TASK TO COMPLETE.
Check each line of the listing below for the string "Viewport", then copy every line that has it.

RECORDS FOR THIS EXERCISE.
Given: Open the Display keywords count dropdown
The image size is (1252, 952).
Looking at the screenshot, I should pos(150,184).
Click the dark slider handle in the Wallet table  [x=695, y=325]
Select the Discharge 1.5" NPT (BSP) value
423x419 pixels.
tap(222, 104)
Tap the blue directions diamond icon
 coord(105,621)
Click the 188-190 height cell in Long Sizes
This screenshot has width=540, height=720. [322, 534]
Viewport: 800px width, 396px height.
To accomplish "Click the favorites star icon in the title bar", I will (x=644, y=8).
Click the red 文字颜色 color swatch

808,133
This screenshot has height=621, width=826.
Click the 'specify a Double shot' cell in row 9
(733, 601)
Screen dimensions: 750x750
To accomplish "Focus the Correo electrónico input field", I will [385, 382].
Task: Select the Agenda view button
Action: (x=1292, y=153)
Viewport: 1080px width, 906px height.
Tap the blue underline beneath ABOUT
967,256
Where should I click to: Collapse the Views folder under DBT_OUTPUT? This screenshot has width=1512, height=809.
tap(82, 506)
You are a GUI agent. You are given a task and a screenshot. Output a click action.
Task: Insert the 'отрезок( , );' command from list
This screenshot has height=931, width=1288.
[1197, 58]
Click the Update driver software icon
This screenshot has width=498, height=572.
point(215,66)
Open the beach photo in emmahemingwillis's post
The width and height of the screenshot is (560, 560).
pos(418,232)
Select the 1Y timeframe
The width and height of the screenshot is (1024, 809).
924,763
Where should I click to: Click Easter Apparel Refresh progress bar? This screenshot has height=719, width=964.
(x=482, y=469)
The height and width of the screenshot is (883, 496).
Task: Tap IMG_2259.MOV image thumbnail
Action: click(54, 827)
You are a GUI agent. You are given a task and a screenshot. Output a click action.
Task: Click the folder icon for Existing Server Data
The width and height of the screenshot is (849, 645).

ANSWER BOX.
Viewport: 800px width, 396px height.
Viewport: 1080px width, 906px height.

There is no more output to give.